A/N: Enjoy!
Disclaimer: I am not J.K.R. or Meyer.
The meadow and her precious Edward morphed quickly into a bar she didn't recognize. Bella whimpered softly and sat down on a seat, waiting for her sparkle-pire boyfriend like the typical damsel-in-distress that she was.
"He's not coming; he's gone. Y'know. 'Gone'." a voice said behind her. An old wrinkly man flashed her a toothless smile. Bella stared back at him with chagrin. He's gone? As in dead? Her life was ruined. Waaah.
"Where's the nearest cliff, sir?" She asked, getting ready to bawl with all her pent-up wangst (not angst. Never angst. Bella's too 'cool' for angst).
"Please, call me Tom. And just go outside and turn to your left. Have a nice day."
Bella walked outside, in a daze, when suddenly, a red bolt flew towards her direction. Being a Mary-Sue, she squealed, and also being a Mary-Sue, someone protected her just in time. This someone being another old man, this time a taller one with a nicely grown beard.
"Ah, Voldemort," the old man said calmly. Vold-a-what? Bella thought. "Terrorizing Diagon Alley, now, are we? Seems a bit petty."

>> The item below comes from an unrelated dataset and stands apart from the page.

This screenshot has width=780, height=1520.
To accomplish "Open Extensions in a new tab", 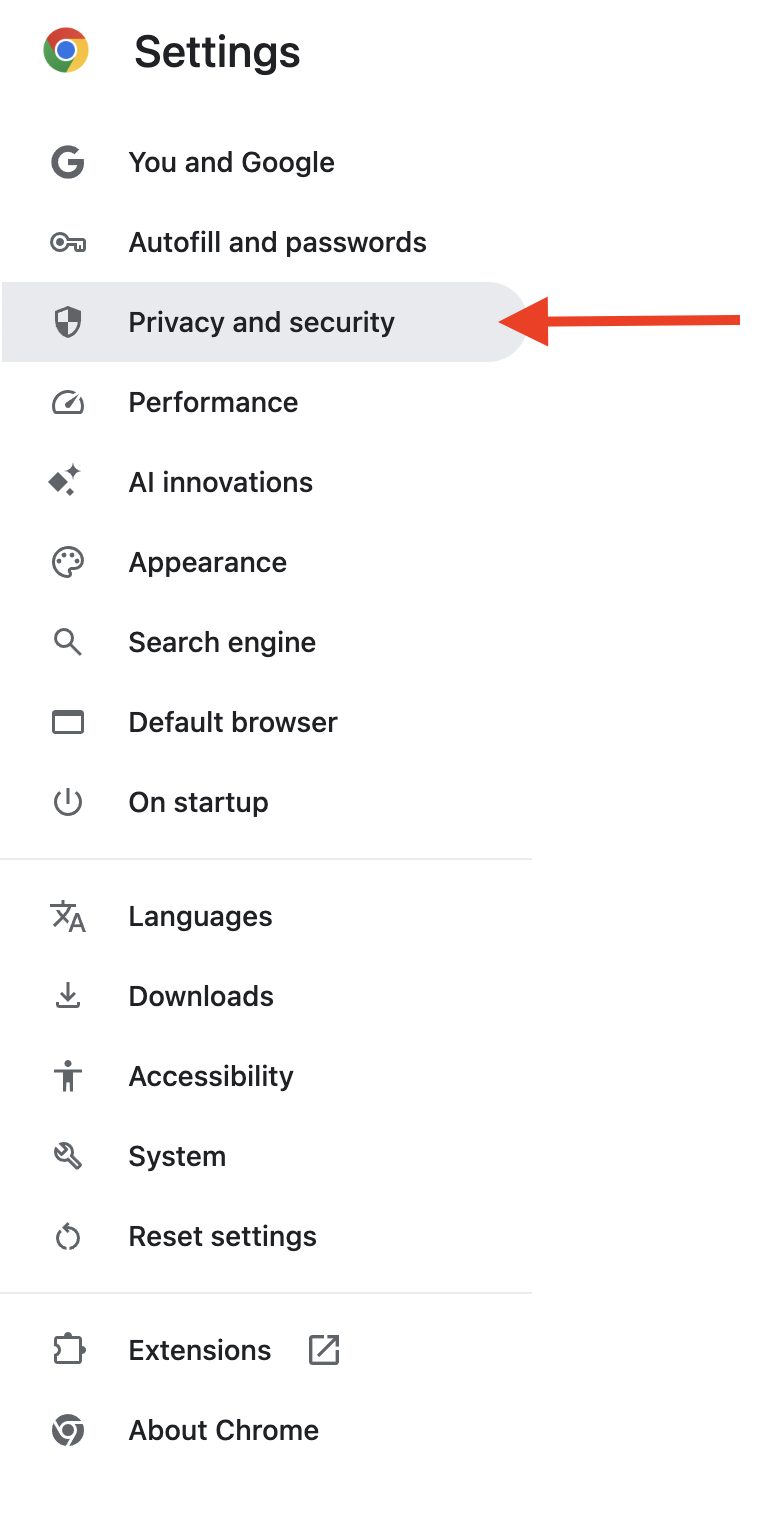I will click(x=200, y=1350).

A guy stepped away from the shadows and lowered his black hood. Bella let out a scream. He had pale skin, like Edward's (*drool*), and red eyes, like a newborn vamp. His face was very weird, like a snake's face. He was absolutely horrible. Except for the skin. Though it didn't sparkle.

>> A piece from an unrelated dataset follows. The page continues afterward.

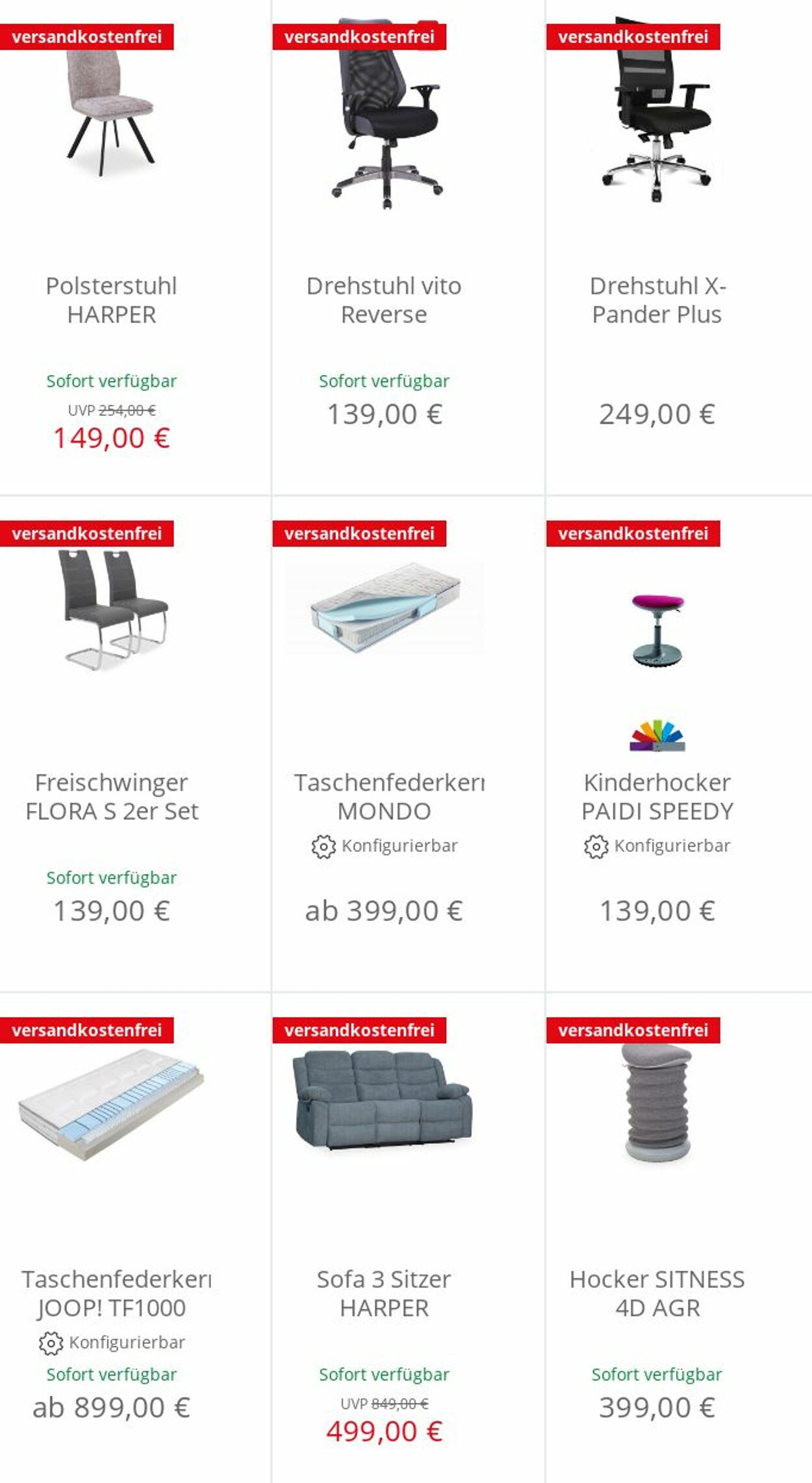Image resolution: width=812 pixels, height=1483 pixels.
Task: Open Drehstuhl X-Pander Plus product card
Action: point(657,300)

"Enough with the formality, Dumbledore," he snapped. "Let's get on with it. Your momma's so fat that she's blocks the sunlight from your house so all your plants wilt and drop dead! DEAD!"

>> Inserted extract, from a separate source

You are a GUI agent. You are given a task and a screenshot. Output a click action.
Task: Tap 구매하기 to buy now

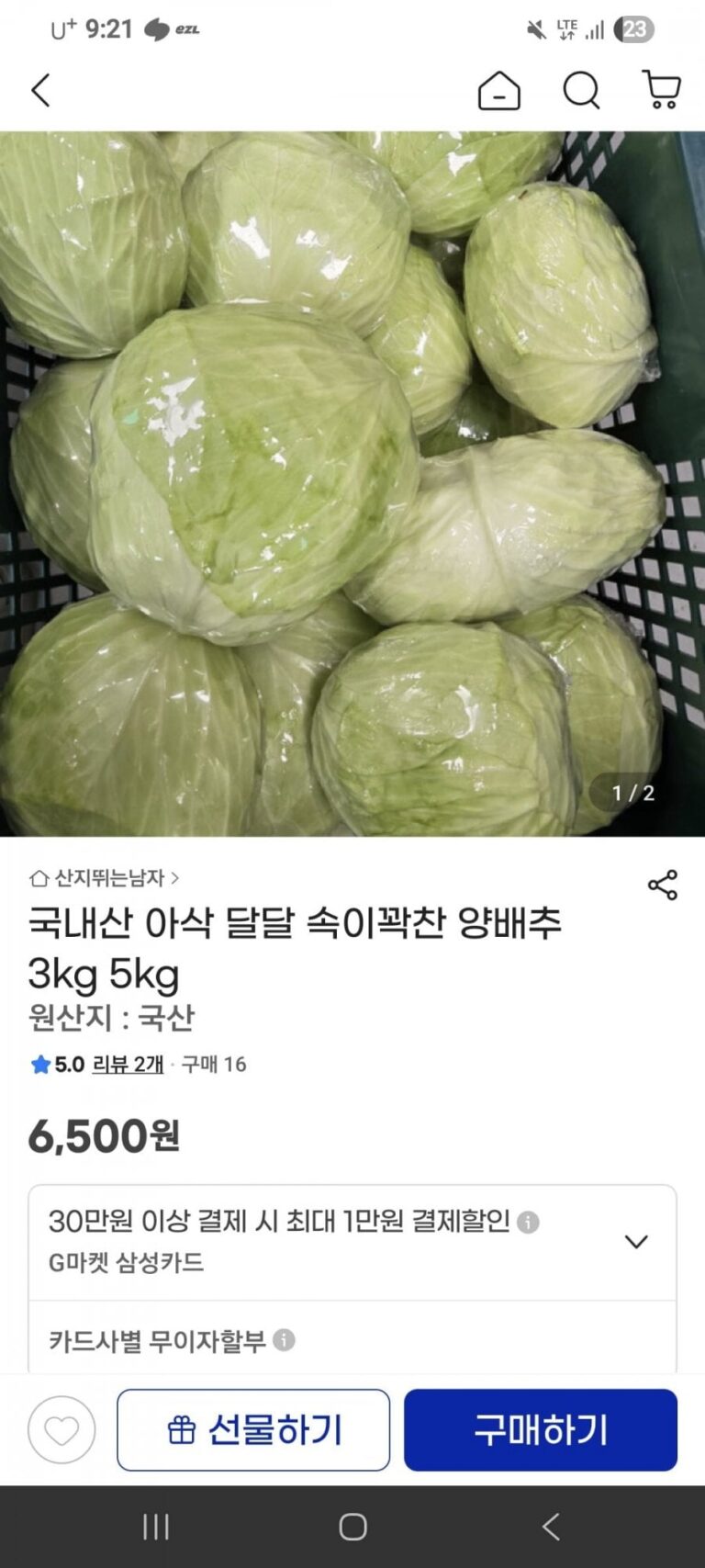point(541,1430)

"Bitch, please." Dumbledore scrunched up his face and exclaimed, "Your momma's so poor that she's the chairlady of the Wizarding Beggar's Association!"
"Your momma's so dumb that she uses her wand as a toilet plunger!"
"Your momma's so ugly that my momma is now in therapy!"
"Puh-lease! Your momma's only in therapy because she's so fat and dumb!"
Bella backed away slowly and ran away, frantically searching for the cliff that the old man was talking about. She, having clumsy as her only flaw, tripped over a teensy-weensy pebble, rolled down a ditch, and hit her head on a tree trunk, finally stopping. She groaned, longed for Edtard, I mean, uh, -ward, and stood up, inspecting her surroundings.